- TRECHO DE ORIGEM:
========
Em 1929, quando a Lei Seca nos Estados Unidos já havia consolidado uma inovadora indústria de bebidas, que, mais tarde, daria origem aos refrigerantes, chegou ao mercado a Bib-Label Lithiated Lemon-Lime Soda, que continha citrato de lítio. Era apenas uma das tantas bebidas aditivadas com o elemento, concebida para curar a ressaca, mas a Bib-Label logo trocou de nome para 7-Up Lithiated Lemon-Lemon e deu origem ao 7UP, um dos refrigerantes mais populares do mundo (hoje, sem lítio).Em 1949, o psiquiatra australiano John Cade relatou resultados positivos no uso de lítio para tratar pacientes. Mas o metal passou por um período de má reputação na mesma época depois que várias pessoas morreram de intoxicação por lítio contido em remédios para o coração. Para completar, em 1954, a maior bomba nuclear testada pelos EUA, detonada no atol de Bikini, tinha lítio enriquecido, contribuindo para a fama de elemento perigoso. Com isso, a descoberta de Cade ficou esquecida por décadas.

O metal voltou à moda em 1970, quando as autoridades norte-americanas aprovaram o lítio para uso psiquiátrico – dando razão ao australiano. Havia fundamento, afinal, para o seu uso no alívio da ressaca: ele é eficaz contra distúrbios como a esquizofrenia e o transtorno bipolar. Hoje, está entre os antidepressivos mais confiáveis (um estudo publicado em 2009 mostrou que adição de até 59 mg de lítio na água da torneira reduziu taxas de suicídio em 18 cidades do Japão). O papel econômico psiquiátrico do lítio, no entanto, é praticamente irrelevante. Seu potencial está nas avenidas e nos bolsos dos consumidores.
========
- ENTRADAS FORNECIDAS:
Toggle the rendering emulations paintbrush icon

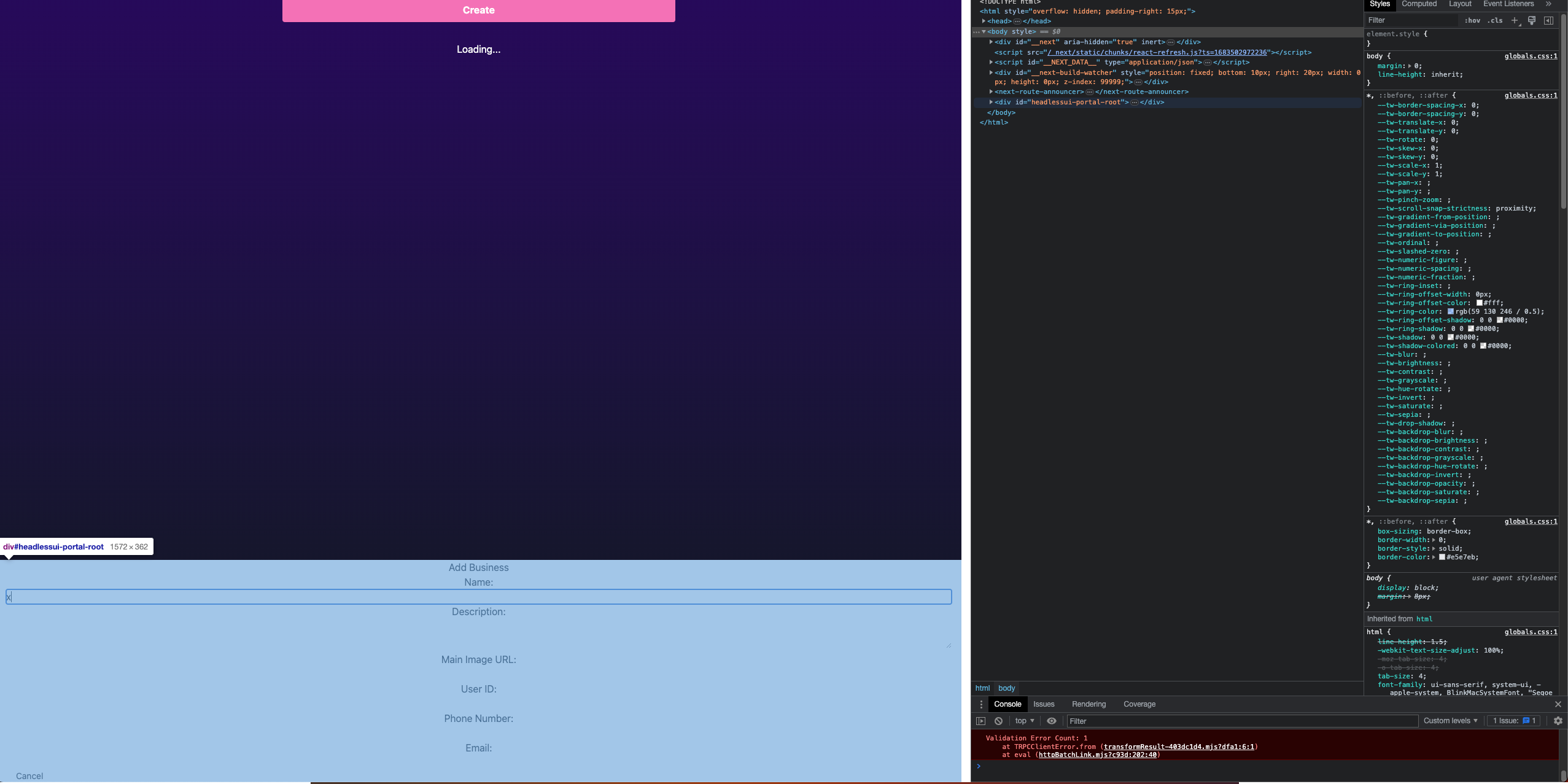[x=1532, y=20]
========
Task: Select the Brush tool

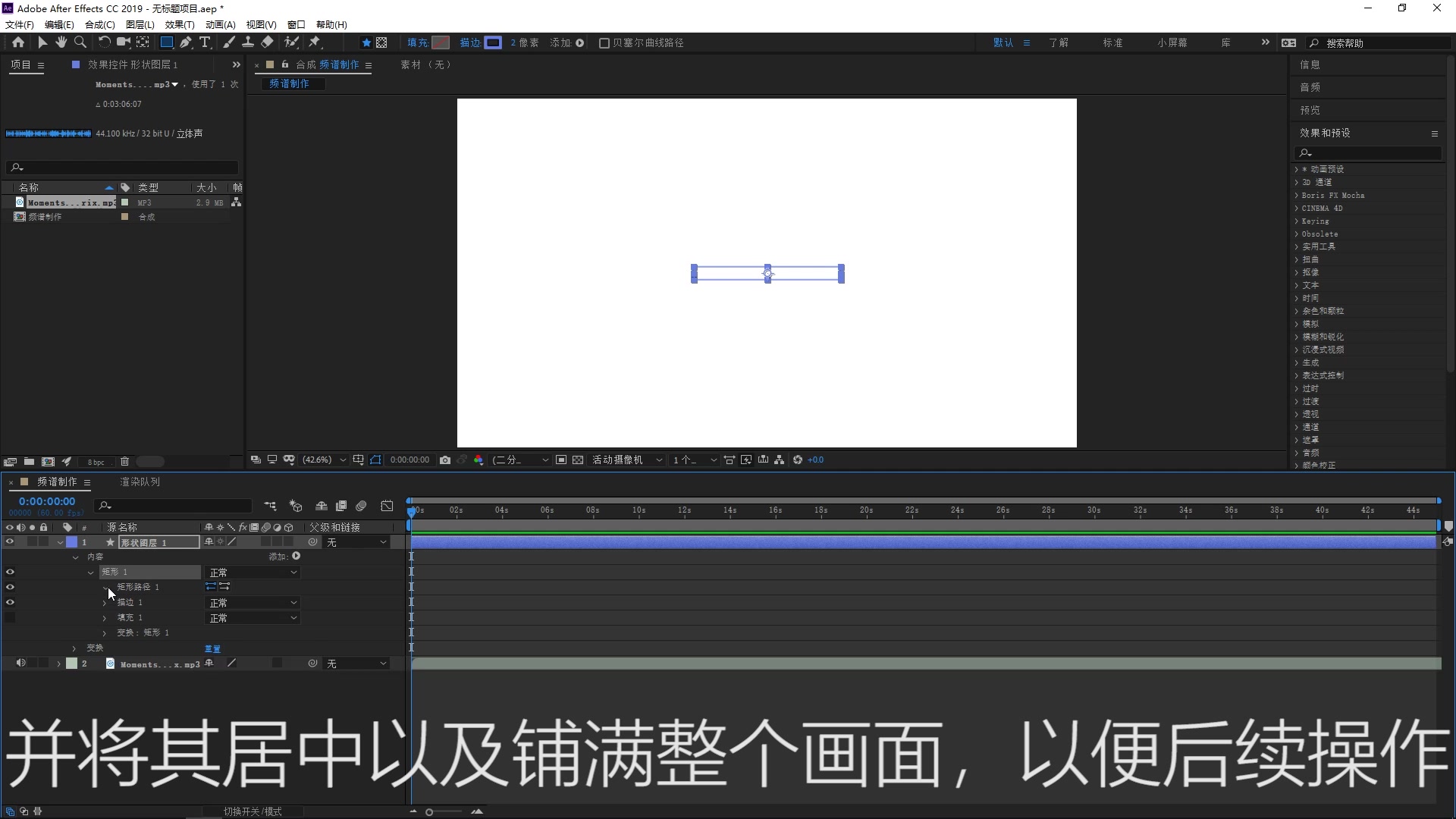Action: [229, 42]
========
- OBJETIVO: Transcreva do texto sobre a história do lítio a passagem que vai de "O metal voltou" até "bolsos dos consumidores.".

- RESULTADO DO EXERCÍCIO:
O metal voltou à moda em 1970, quando as autoridades norte-americanas aprovaram o lítio para uso psiquiátrico – dando razão ao australiano. Havia fundamento, afinal, para o seu uso no alívio da ressaca: ele é eficaz contra distúrbios como a esquizofrenia e o transtorno bipolar. Hoje, está entre os antidepressivos mais confiáveis (um estudo publicado em 2009 mostrou que adição de até 59 mg de lítio na água da torneira reduziu taxas de suicídio em 18 cidades do Japão). O papel econômico psiquiátrico do lítio, no entanto, é praticamente irrelevante. Seu potencial está nas avenidas e nos bolsos dos consumidores.